Então, vendo o riso no rosto de Gadhiel e Layla, e nos dos outros, levantou sua espada e examinou seu reflexo. Ficou assombrada por alguns segundos, vendo como seu rosto estava todo riscado de sangue.

- Mas, mas... Vocês não crescem? Que horror – sofreu, passando as mãos com vontade no rosto, tentando limpá-lo. – Gadhiel, olha só o que fizeram.

- Ah, mas você ficou muito bonita. Com certeza – falou ele, tentando segurar o riso.

Layla deu um beliscão no braço de Gadhiel.

- Esses irmãos... – sorriu. – Lá, meu bem. Lave ali no regato – apontou.

- O que você acha? – Layla perguntou tomando a mão de Gadhiel entre as suas.

- Isso está na decisão que tomarem. Infelizmente um só poderá tomar essa decisão, enquanto o outro só poderá sentir uma saudade que não entenderá, caso o que sinta seja realmente verdadeiro – soprou tomando-a num abraço carinhoso, vendo os outros partindo em direção ao abrigo que haviam construído mais para o sul. – Ora, então você também é uma romântica incorrigível? – perguntou.

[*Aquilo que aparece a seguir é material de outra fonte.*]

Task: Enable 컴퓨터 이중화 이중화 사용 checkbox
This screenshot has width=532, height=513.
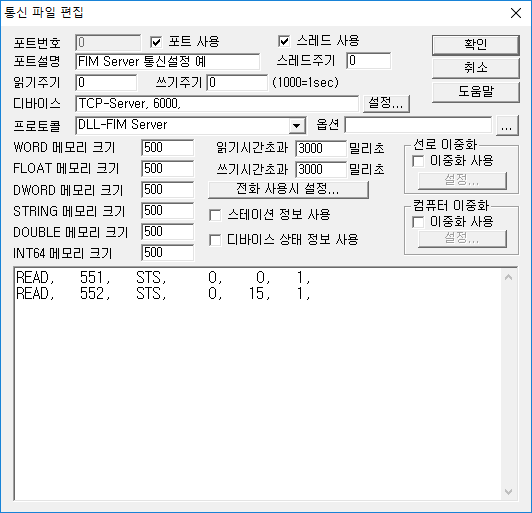Action: pos(418,222)
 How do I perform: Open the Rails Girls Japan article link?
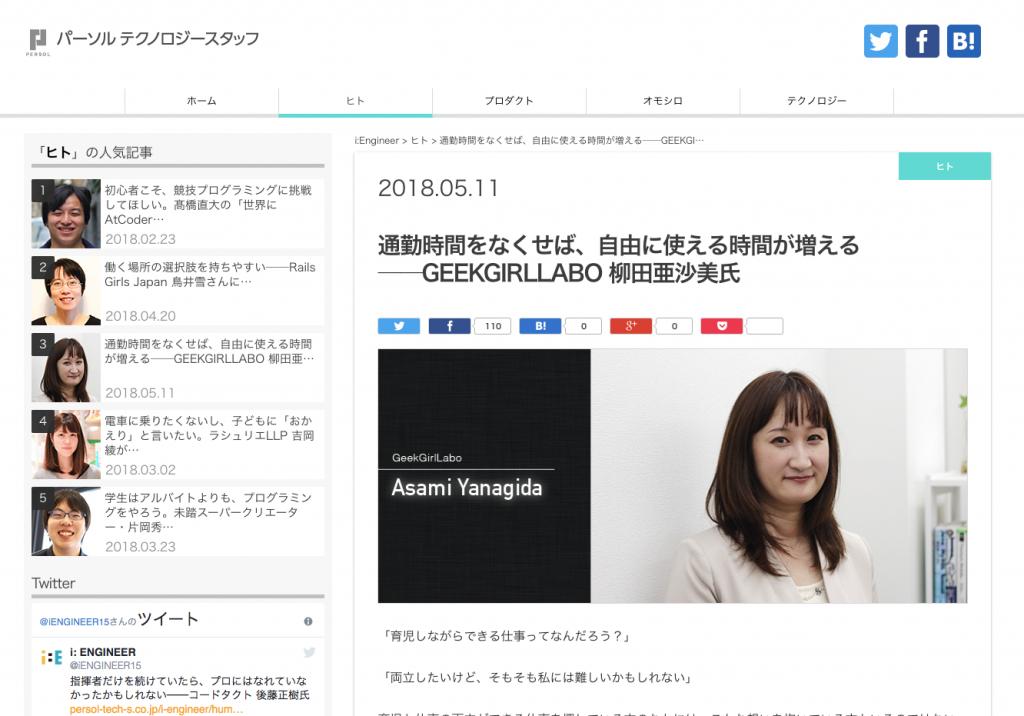[210, 274]
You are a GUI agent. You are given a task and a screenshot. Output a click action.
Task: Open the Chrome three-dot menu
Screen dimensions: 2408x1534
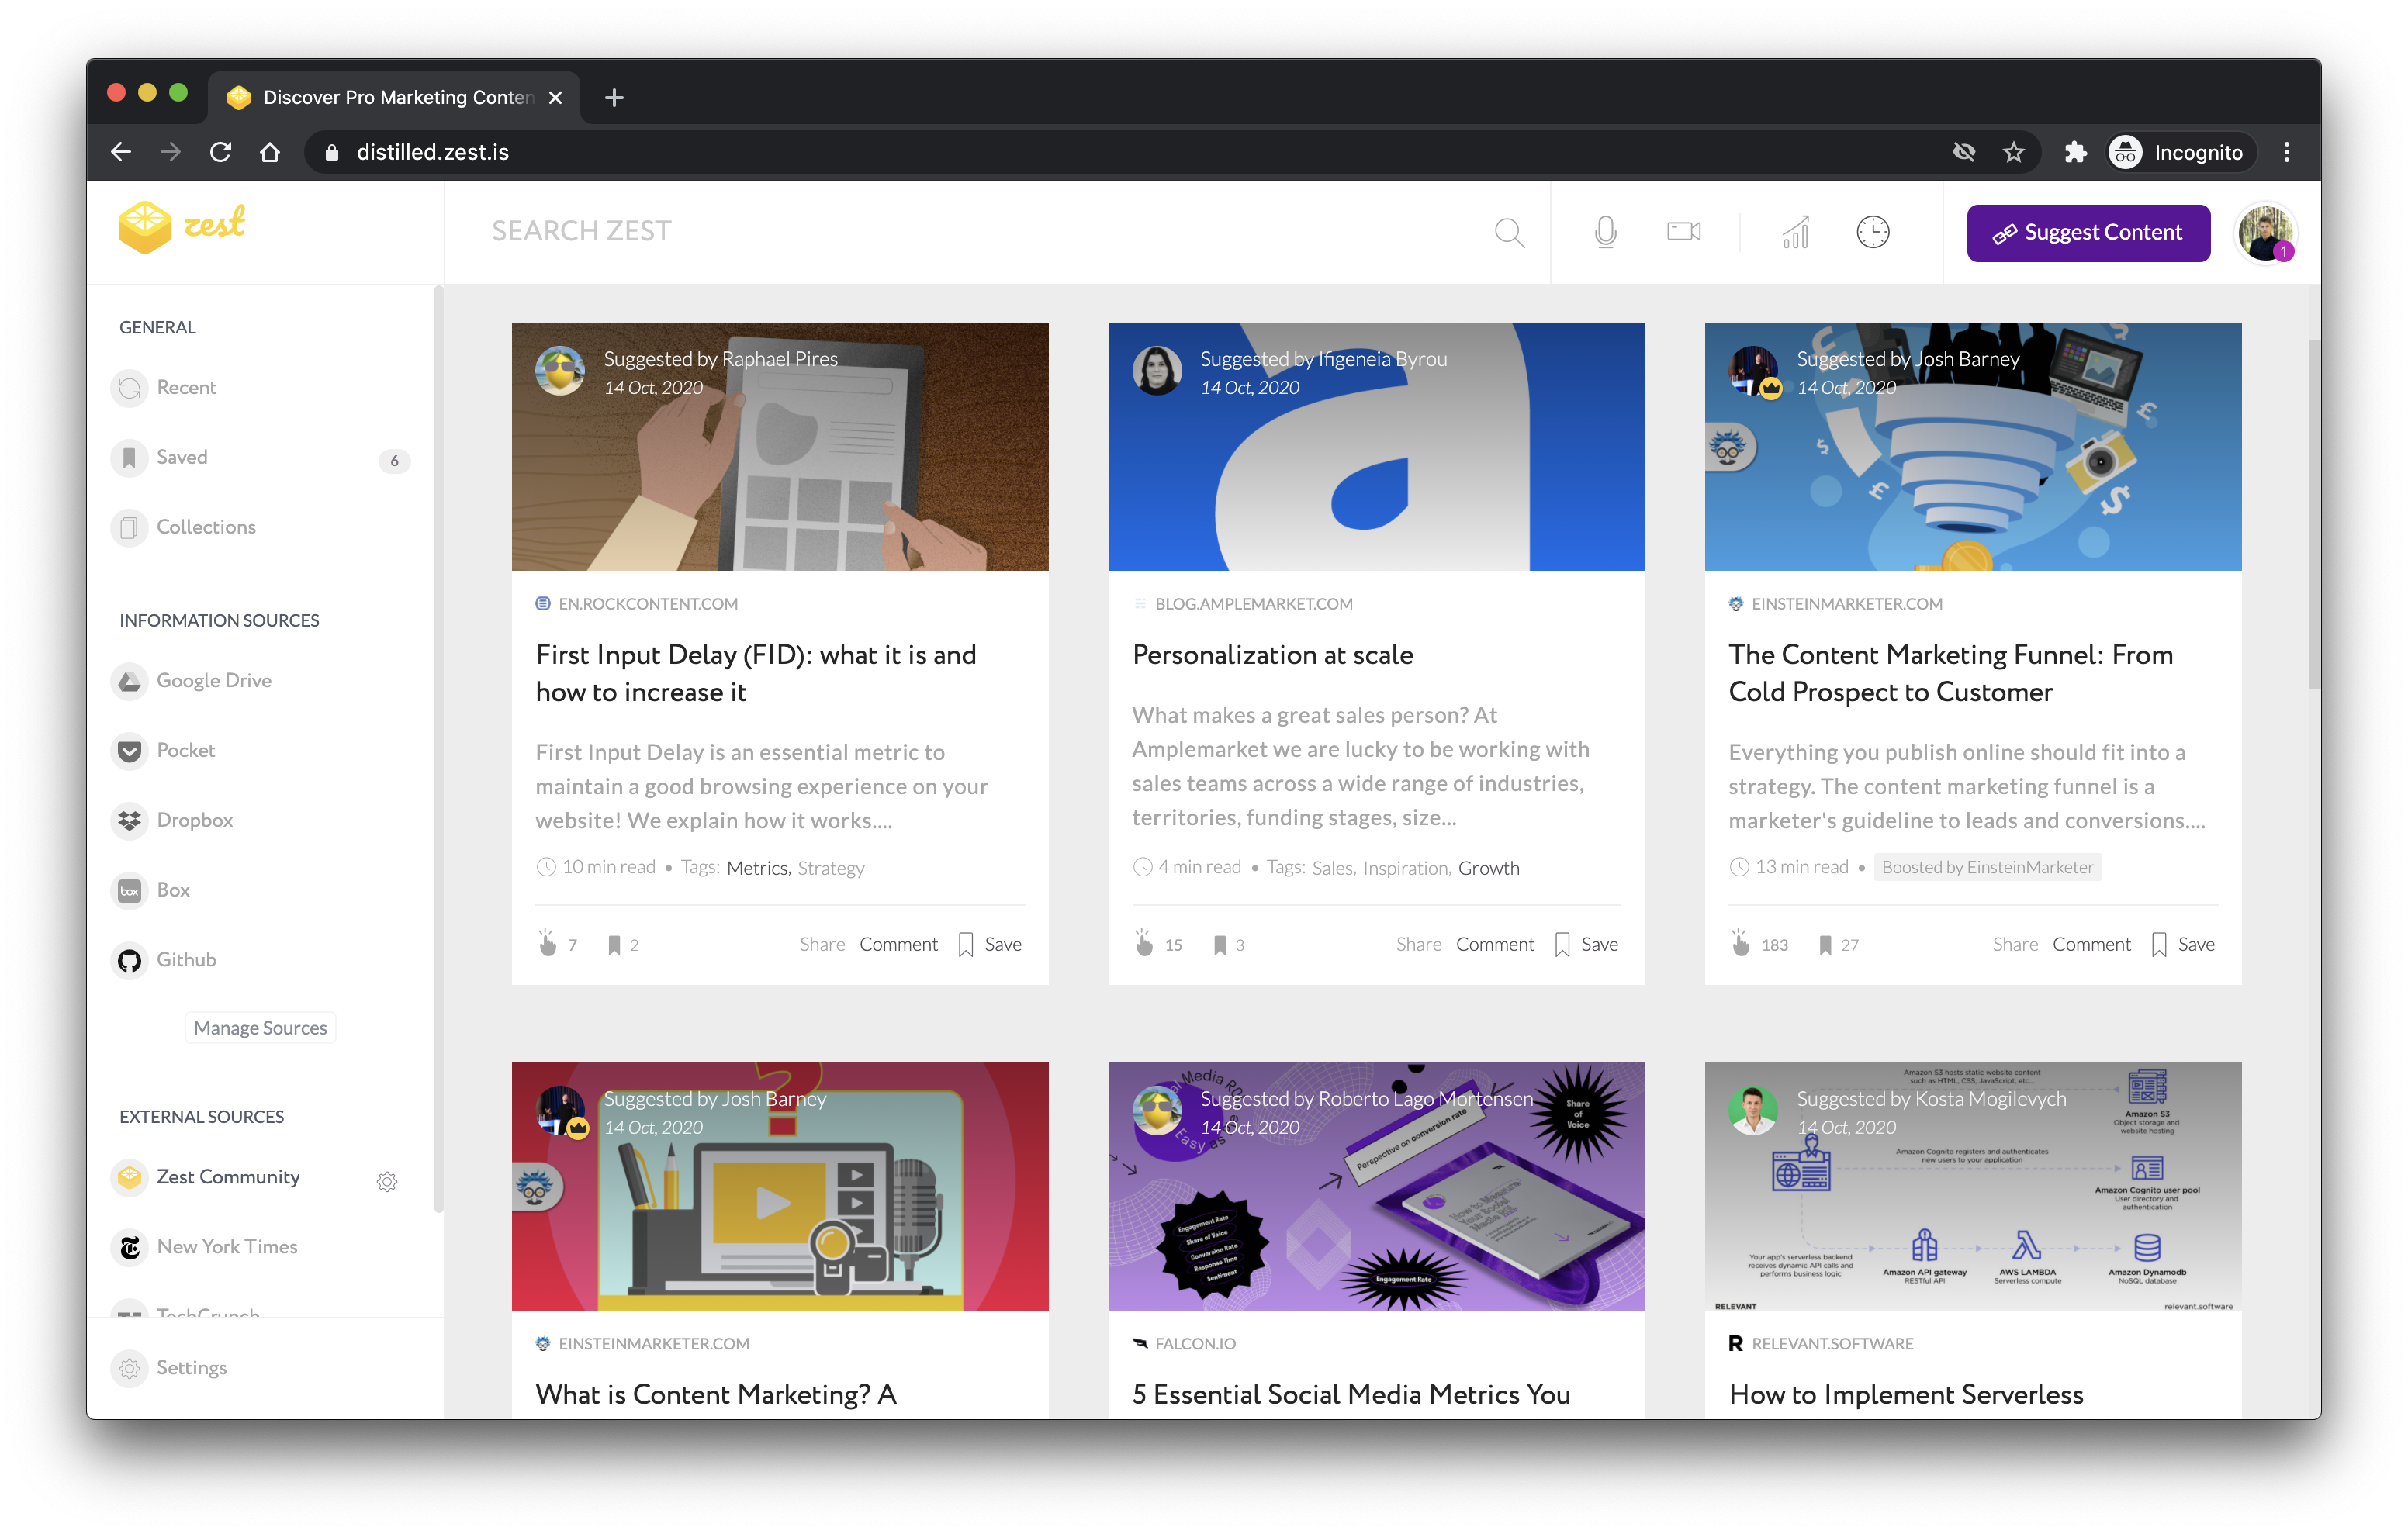tap(2286, 152)
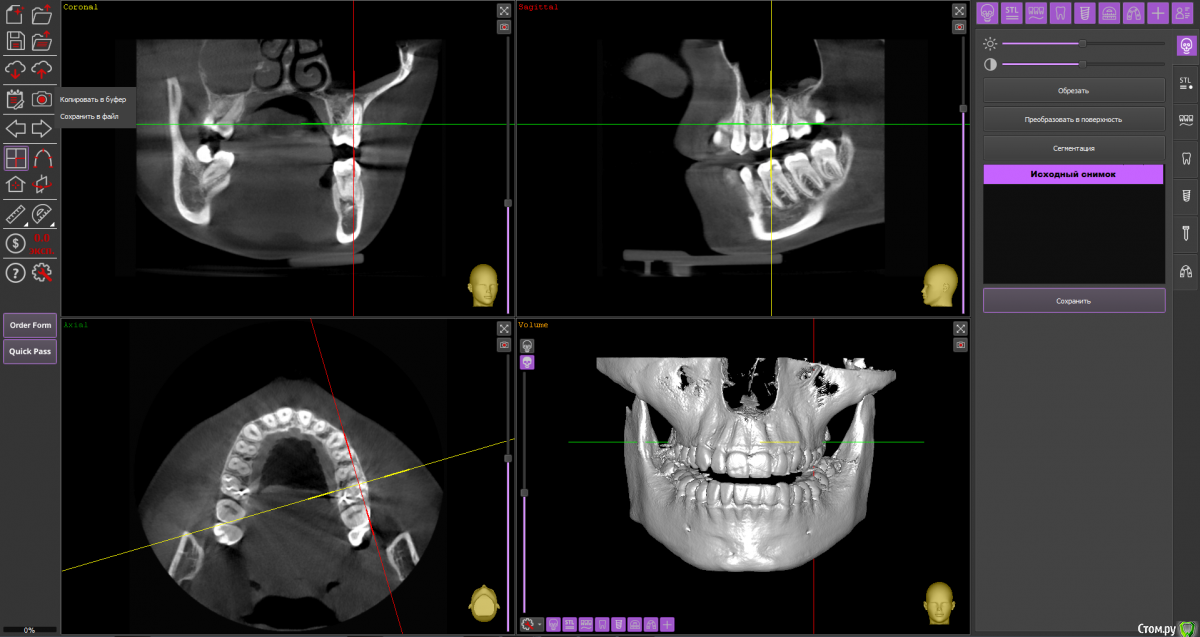Expand the ruler measurement tool options
Viewport: 1200px width, 637px height.
pyautogui.click(x=16, y=214)
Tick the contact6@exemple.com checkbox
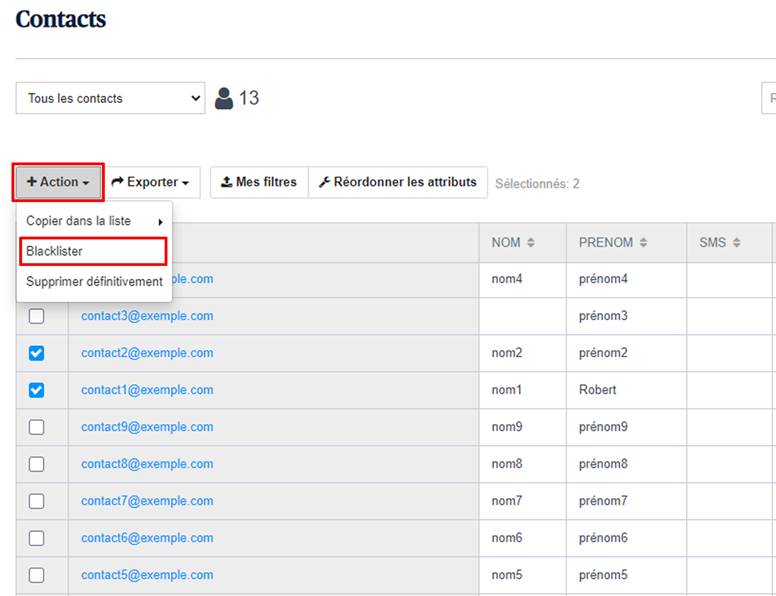The width and height of the screenshot is (776, 596). point(37,538)
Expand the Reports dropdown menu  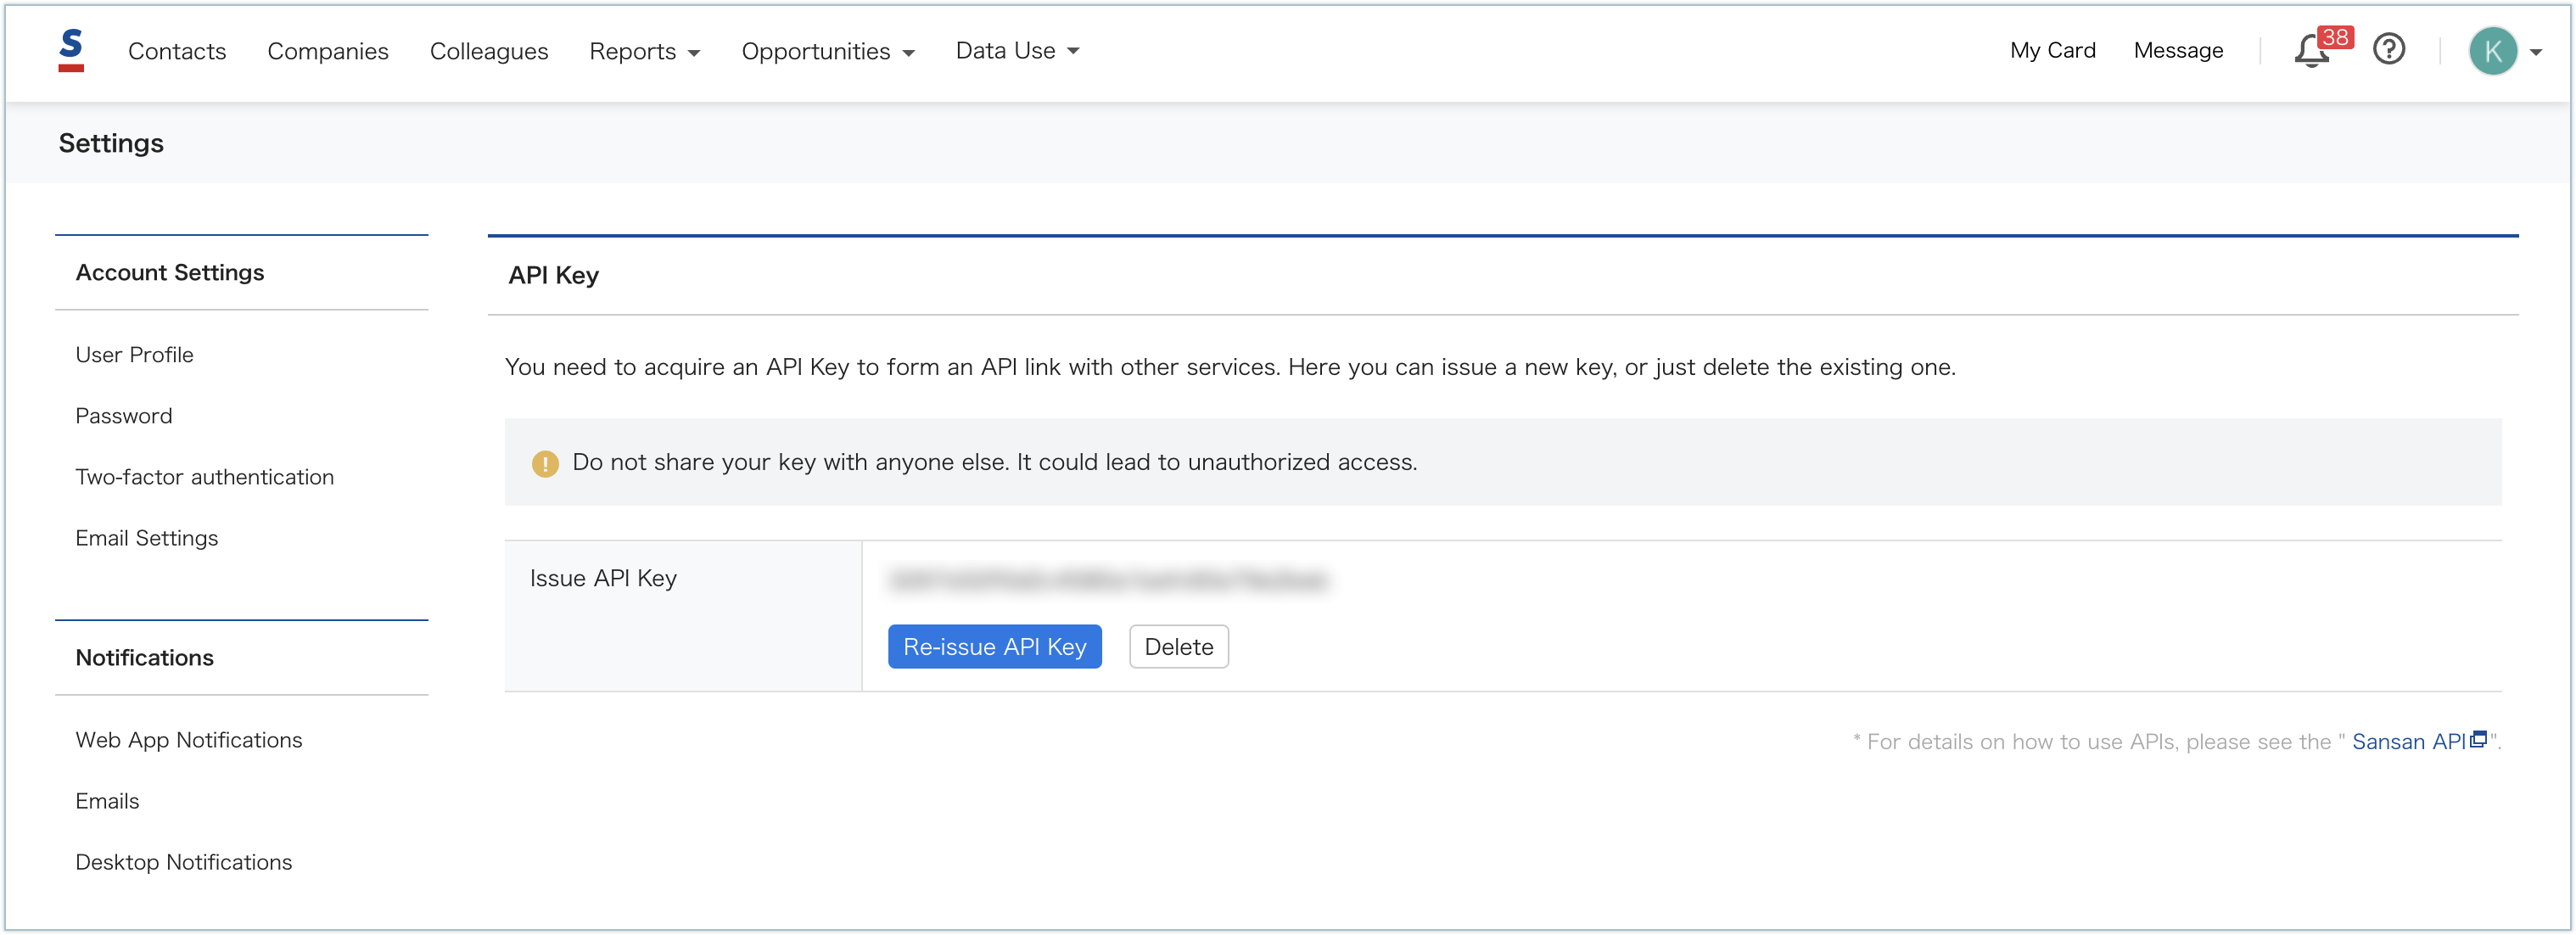[644, 51]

Layla se separou e ficou olhando aquele rosto e aquele sorriso malandro. Há bem pouco tempo havia ali um guerreiro duro, e até cruel, e agora...

- Nossa, mas você é... Quer saber? Está certo... Dessa vez confesso que isso mexeu comigo. Mas só dessa vez – riu, se elevando bem lentamente, esperando que ele ficasse ao seu lado.

- Sabia que eu mexia com você – ele riu.

- Eu falei era do que aconteceu ali, com Lúcien e Azaniel. Não era... Ah, mas você é muito...

- Incrível, eu sei, meu bem...

- Eu dia dizer outra coisa. Mas, é bom viver na ignorância, não é mesmo? – riu aumentando a velocidade.

- E o que era? – ouviu a voz dele fingindo preocupação se perdendo atrás.